**TEXT SHOWN**
----------------------------------------
Tuesday, November 2, 2010

article from my old St. Pete Times column, 2005, applicable to other very mild climate regions

Garlic leaves: use like chives

Chinese Chives (Allium tuberosum)

The sensuous warm flavor and aroma of garlic, onions, shallots and other savory members of the Allium family make me one of many who can’t cook a meal without them. Plus medical research has proved the old lores that those sulfur-rich tasty herbs can lower cholesterol and combat bad microbes. And the next 6 or 7 months of cooler weather in central Florida make growing them a breeze if we but improve the soil.

All the Alliums love rich, humusy, pH neutral soil in full sun. Before planting, spread a 3 inch thick layer of organic matter like horse stall sweepings, compost, old leaves, bagged humus, or alfalfa pellets from a feed store, plus a generous sprinkling of cheap clay cat litter will trap moisture and provide the clay Alliums love. If your inland soil is very acid as is so often the case, apply a liberal sprinkling of dolomite annually about as heavy as parmesan cheese on spaghetti. Alkaline coastal soils can be acidified with a heavier quarterly sprinkling of cottonseed meal from a feed store….sprinkle it right along with the organic matter. Getting your soil’s pH (acidity vs. alkalinity) tested by your local extension service will confirm which is the best course of action. It sounds wacky, but adding to that organic matter and cat litter a 50 lb. bag of cheap dry dog food nuggets over a 10 foot by 10 foot garden before turning the soil will feed the earthworms wonderfully who will in turn nourish your garden. A 4 inch thick layer of mulch, like coastal hay or tree trimmings mulch will do wonders to keep the soil moist and cool but not inhibit the emergence of the bulbs’ foliage. Let all this "ripen" for two weeks then plant away.
----------------------------------------
**RECORDS**
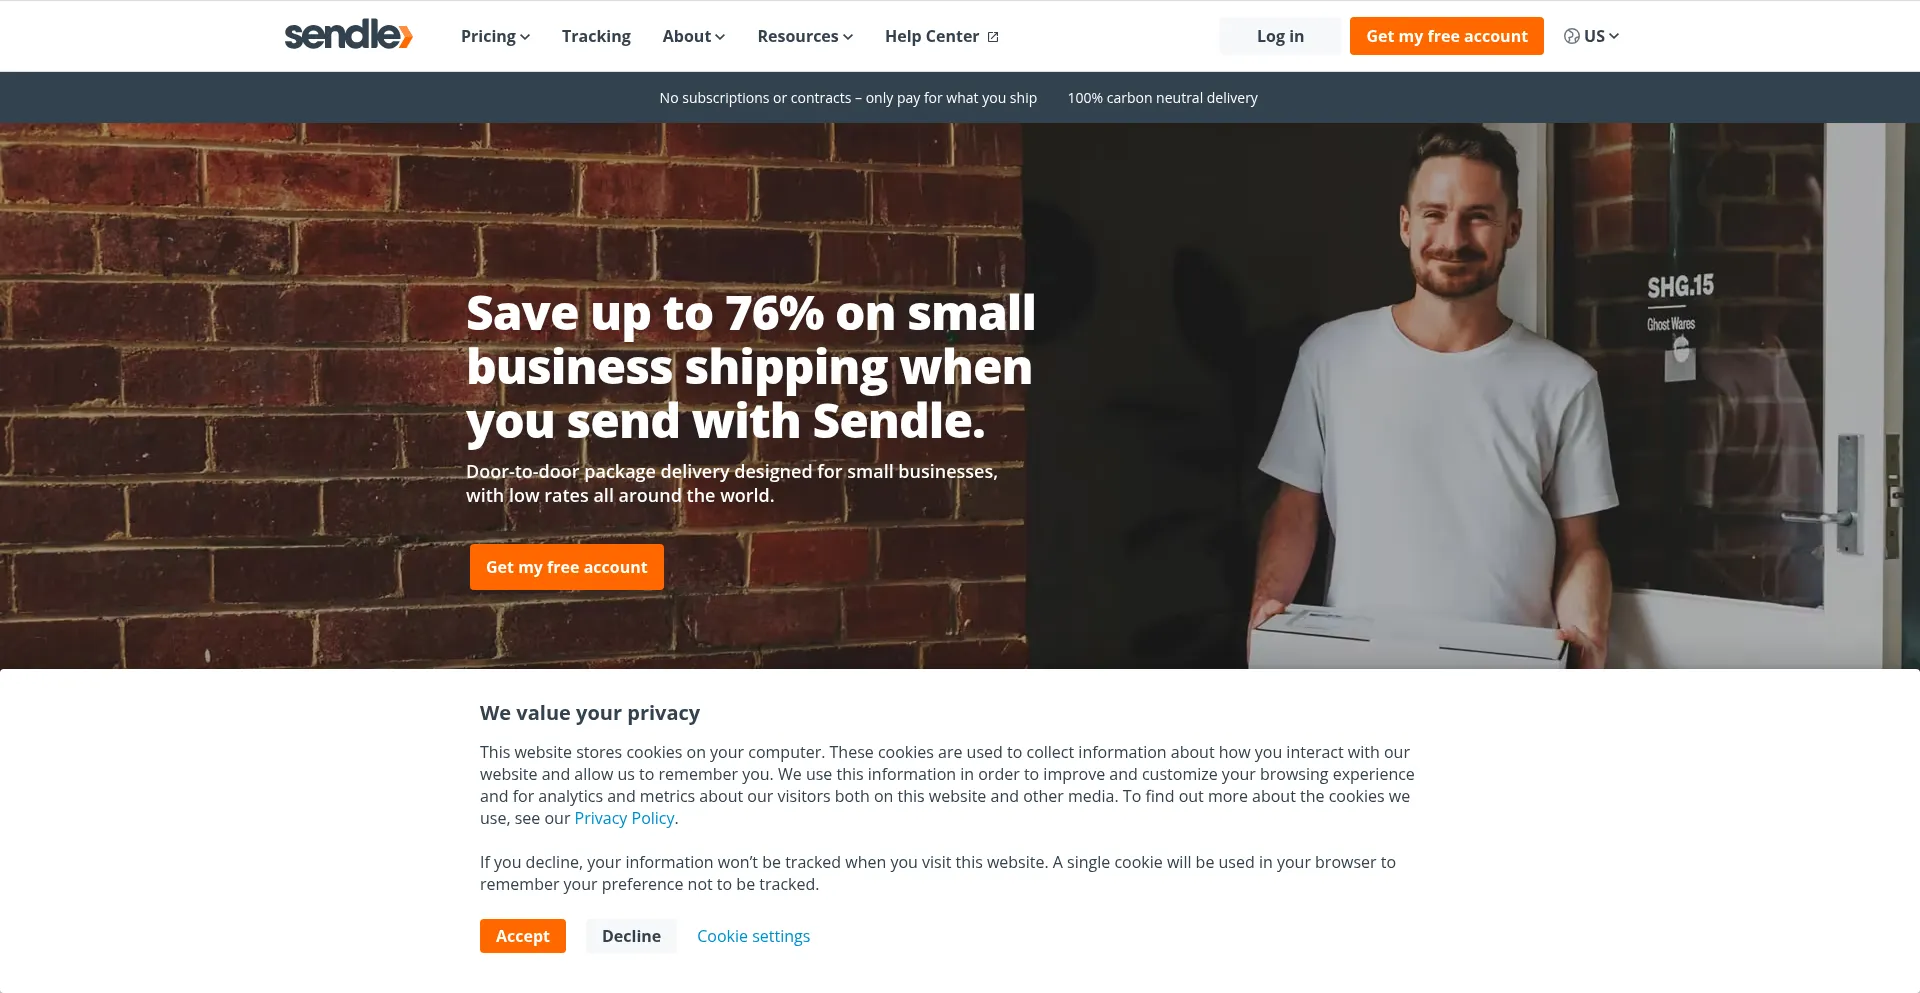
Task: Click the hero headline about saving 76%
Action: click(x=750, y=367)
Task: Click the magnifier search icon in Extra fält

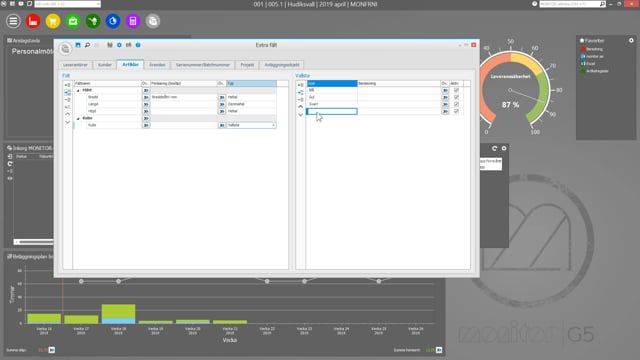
----------------------------------------
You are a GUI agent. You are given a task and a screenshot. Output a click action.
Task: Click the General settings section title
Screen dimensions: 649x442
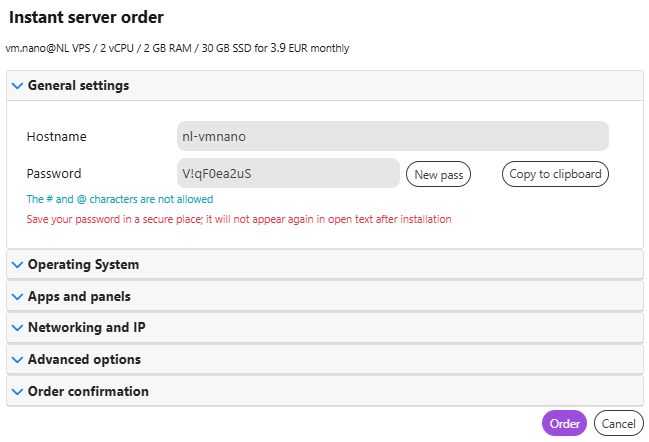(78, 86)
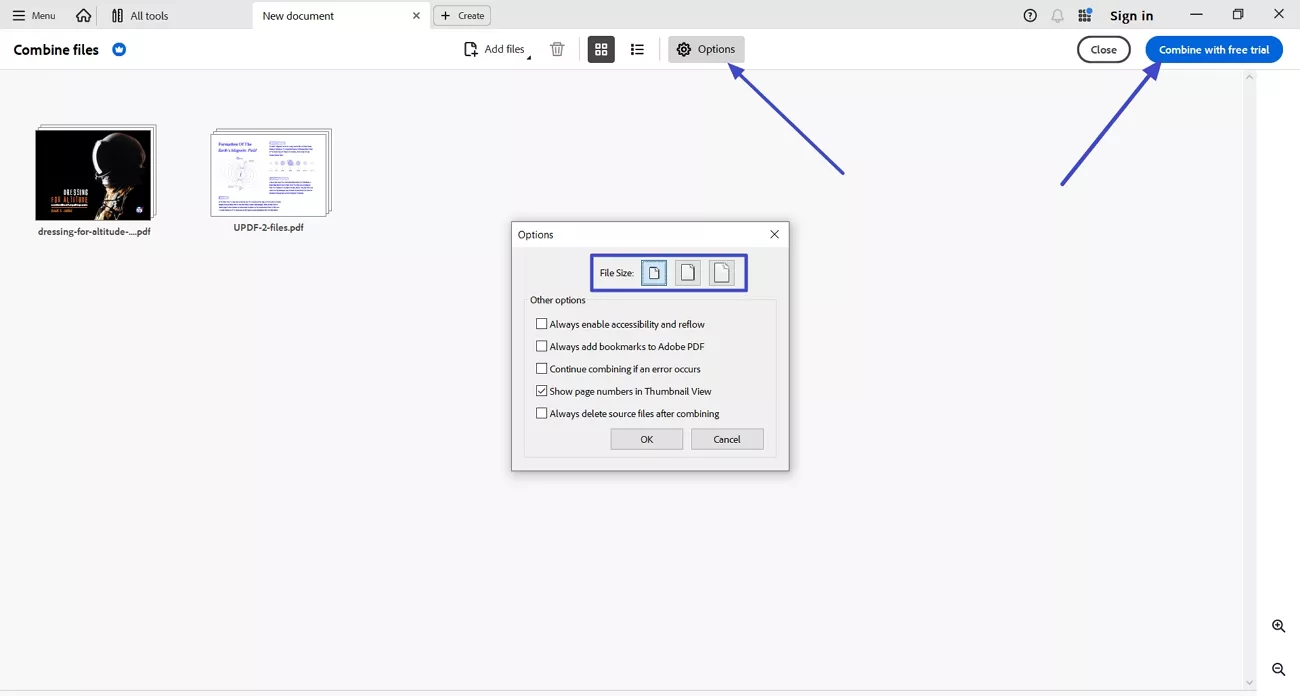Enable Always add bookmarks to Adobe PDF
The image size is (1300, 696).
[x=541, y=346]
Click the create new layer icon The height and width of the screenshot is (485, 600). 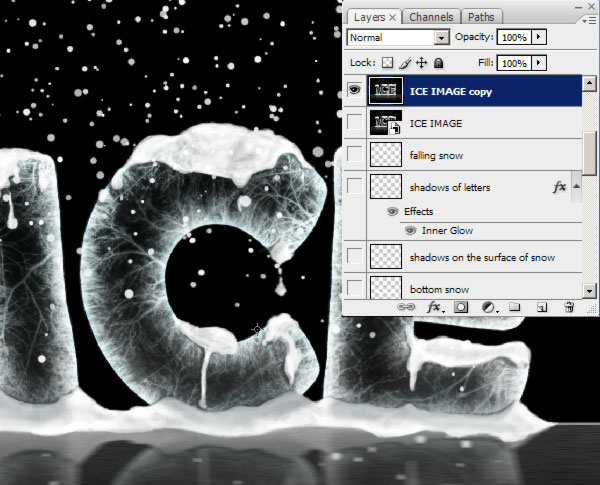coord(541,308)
----------------------------------------
**PARTS OF THE EXERCISE**
[A] Write out the passage of the article on growing Alliums from "Garlic leaves: use" up to and including "improve the soil.".
[B] Extend the article on growing garlic and other Alliums, picking up after its final sentence.

**ANSWERS BELOW**
[A]
Garlic leaves: use like chives

Chinese Chives (Allium tuberosum)

The sensuous warm flavor and aroma of garlic, onions, shallots and other savory members of the Allium family make me one of many who can’t cook a meal without them. Plus medical research has proved the old lores that those sulfur-rich tasty herbs can lower cholesterol and combat bad microbes. And the next 6 or 7 months of cooler weather in central Florida make growing them a breeze if we but improve the soil.

[B]
Scallions are simply the tasty results of planting ordinary onion sets "too deeply" and harvesting them "too soon"… let them mature a few months more and you’ll have regular onions.
Want "nouveau" scallions that will delight dinner guests? Just plant deeply (about 6 inches) in that improved soil either red Bermuda onion sets, some shallots from the grocery store, an ordinary bulb of garlic broken up into cloves, or even yellow onion sets for unexpected color and rich flavor. Pull them up when about as thick as your index finger for a break from ordinary store bought white scallions. Use their leaves as you would chives and enjoy the subtle differences of their "bouquets" in salads, simple broths, rich casseroles or that occasional impetuous gravy or omelet. ( Friends visiting my winter garden always marvel at their first taste of raw garlic leaves nibbled right there in the garden.)

Experienced gardeners might try growing Leeks and Chinese Chives from seeds planted in shallow 1 inch deep furrows. A little slow, they are worth the wait. When your alliums’ emerald spiky leaves are 8 inches tall, feed the soil again with a sprinkling of ‘menhaden fish meal’ from a feed store or a good drench of ‘fish emulsion’ solution at 3 tablespoons of it per gallon of water. A deep weekly soak will meet their needs and conserve precious water.

Life’s most reliable and memorable joys are the simplest ones, so indulge yourself this winter with a bumper crop of tongue teasing Alliums.